My daughter and I went to Costco this afternoon. She encouraged me to make the trek by saying that it would be good mother-daughter bonding time, while I reluctantly agreed to go because there were some things needing to be picked up there. I typically don’t enjoy shopping, and Costco can often be one of the worst places to go. I am the sort of person who usually parks at the far end of any parking lot, but the parking insanity at Costco extends all the way to the far reaches of the lot. The insanity continues inside the building with slow-moving shoppers wandering aimlessly, sporadically, blocking aisles and creating traffic jams around the food samples. But I got in the car with my daughter and set out, even though a Costco trip is one of the last things I like to do on a Sunday afternoon. I wasn’t sure how much bonding we’d actually get, but you know I am happy to report that it was much more than I expected.

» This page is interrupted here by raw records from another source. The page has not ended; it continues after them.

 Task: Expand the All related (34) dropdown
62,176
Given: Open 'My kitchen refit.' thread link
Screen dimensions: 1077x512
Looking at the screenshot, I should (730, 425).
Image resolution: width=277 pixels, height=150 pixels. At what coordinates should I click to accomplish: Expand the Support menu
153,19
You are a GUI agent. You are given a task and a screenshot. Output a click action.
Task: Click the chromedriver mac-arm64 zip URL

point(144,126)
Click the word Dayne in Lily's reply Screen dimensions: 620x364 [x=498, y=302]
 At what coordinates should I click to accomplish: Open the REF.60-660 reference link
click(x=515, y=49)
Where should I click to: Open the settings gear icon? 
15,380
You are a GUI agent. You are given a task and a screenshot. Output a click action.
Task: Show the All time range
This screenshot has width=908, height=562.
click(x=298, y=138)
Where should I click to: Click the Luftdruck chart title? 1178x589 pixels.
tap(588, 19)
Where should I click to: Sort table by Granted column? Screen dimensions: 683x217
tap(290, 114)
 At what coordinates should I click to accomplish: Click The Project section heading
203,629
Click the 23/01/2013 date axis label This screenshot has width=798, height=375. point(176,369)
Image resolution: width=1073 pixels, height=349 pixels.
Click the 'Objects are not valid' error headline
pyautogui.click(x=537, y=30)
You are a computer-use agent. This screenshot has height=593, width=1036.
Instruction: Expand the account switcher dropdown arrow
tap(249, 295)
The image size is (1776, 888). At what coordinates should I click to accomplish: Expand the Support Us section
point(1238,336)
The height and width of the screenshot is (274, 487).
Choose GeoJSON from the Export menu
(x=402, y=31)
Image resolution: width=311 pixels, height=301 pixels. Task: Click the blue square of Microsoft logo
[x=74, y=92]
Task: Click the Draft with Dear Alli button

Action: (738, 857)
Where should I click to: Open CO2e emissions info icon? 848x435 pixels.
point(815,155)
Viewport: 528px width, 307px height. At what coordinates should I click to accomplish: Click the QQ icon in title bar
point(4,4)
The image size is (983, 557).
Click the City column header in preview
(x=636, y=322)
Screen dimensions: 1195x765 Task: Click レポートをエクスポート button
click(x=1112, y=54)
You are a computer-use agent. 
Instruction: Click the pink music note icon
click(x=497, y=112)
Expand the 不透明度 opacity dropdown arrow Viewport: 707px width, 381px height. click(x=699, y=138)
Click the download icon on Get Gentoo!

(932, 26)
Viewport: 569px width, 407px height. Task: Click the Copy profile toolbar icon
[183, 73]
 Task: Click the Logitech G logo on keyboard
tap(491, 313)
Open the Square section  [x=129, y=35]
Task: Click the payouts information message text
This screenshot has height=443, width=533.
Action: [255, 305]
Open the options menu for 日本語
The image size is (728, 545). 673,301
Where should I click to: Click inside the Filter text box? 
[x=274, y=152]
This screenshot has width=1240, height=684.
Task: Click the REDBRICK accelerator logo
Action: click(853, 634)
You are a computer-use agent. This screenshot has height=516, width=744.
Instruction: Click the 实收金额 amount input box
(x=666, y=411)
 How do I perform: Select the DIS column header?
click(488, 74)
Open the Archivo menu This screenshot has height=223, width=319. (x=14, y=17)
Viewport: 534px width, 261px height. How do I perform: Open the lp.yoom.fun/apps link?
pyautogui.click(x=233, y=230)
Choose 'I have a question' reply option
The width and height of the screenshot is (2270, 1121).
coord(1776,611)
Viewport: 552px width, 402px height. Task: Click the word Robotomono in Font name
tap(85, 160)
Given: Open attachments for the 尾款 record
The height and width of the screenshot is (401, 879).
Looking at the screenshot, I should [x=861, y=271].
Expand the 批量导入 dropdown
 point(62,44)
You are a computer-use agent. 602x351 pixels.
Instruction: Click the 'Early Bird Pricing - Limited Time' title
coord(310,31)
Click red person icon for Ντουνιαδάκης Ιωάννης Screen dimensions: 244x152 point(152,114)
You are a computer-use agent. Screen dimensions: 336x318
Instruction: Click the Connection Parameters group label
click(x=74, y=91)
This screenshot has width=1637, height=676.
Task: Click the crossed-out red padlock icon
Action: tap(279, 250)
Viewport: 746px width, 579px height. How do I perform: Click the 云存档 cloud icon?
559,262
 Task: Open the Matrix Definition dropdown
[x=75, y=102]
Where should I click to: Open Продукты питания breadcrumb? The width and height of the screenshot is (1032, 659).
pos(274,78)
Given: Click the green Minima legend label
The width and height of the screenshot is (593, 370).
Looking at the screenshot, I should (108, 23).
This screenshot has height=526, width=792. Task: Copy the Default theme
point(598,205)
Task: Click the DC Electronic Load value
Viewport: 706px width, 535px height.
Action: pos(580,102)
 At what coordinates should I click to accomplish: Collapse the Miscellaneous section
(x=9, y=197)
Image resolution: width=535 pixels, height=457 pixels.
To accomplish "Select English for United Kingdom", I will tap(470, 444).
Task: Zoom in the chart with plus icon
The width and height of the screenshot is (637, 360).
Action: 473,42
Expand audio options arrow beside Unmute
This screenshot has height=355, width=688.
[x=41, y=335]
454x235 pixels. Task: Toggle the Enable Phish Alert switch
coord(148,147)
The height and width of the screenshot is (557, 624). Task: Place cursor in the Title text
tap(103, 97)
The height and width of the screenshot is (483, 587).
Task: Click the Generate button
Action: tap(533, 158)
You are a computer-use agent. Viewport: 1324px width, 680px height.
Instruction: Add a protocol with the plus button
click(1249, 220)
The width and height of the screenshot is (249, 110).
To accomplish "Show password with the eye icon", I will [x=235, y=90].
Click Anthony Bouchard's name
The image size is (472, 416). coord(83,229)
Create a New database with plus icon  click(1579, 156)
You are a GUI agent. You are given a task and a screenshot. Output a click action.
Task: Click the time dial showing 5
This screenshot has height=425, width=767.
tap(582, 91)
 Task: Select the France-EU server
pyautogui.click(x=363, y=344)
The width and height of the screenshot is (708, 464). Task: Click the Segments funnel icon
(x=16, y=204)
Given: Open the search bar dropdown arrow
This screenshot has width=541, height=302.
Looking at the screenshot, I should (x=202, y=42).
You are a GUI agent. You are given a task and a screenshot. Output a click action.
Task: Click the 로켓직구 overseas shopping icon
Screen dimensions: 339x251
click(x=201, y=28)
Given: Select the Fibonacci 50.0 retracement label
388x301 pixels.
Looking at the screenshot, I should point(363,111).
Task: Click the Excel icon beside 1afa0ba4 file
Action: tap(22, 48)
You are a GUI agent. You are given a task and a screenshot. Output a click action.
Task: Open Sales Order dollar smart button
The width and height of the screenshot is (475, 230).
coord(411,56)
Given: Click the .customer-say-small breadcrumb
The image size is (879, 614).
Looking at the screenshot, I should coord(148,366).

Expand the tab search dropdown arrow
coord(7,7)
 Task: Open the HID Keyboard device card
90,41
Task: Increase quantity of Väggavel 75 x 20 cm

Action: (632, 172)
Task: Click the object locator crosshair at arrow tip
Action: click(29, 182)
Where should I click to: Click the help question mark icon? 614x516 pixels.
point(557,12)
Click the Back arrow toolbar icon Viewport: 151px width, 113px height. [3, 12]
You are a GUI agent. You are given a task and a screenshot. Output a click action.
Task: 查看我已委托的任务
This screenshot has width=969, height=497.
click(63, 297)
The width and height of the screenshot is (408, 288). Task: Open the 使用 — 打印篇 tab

We talked about a good number of things really, but what sticks out the most for me is a little conversation about love languages and an idea that I have simmering away in my brain. The idea relates to a creative project that will end up being a gift for a friend. I am excited about the idea, and I have been twisting and turning it over and around, watching it take on slight variations in the process. Although it is exciting to me, I also feel a good measure of uncertainty, as is often the case when I feel creative about a gift. I second-guess my self, my gift, the creative process and end result. Insecurity hits hard. How will my gift be received? Will the receiver appreciate it? Will they understand my heart?
So, I shared my idea with my daughter, and, because I have concerns about the appropriateness of my gift idea, I asked for her opinion. She liked my idea and understood my heart, which is what led to the brief discussion on love languages. My beautiful, intelligent daughter blows me away. I think she completely nailed the way that I show love. I think I have known my love languages for some time, but hearing it out loud from my daughter hit me deeply in a fresh way. It would appear that there was mother-daughter bonding time on a simple trip to Costco, and, for the record, the shopping itself wasn’t nearly so onerous as usual.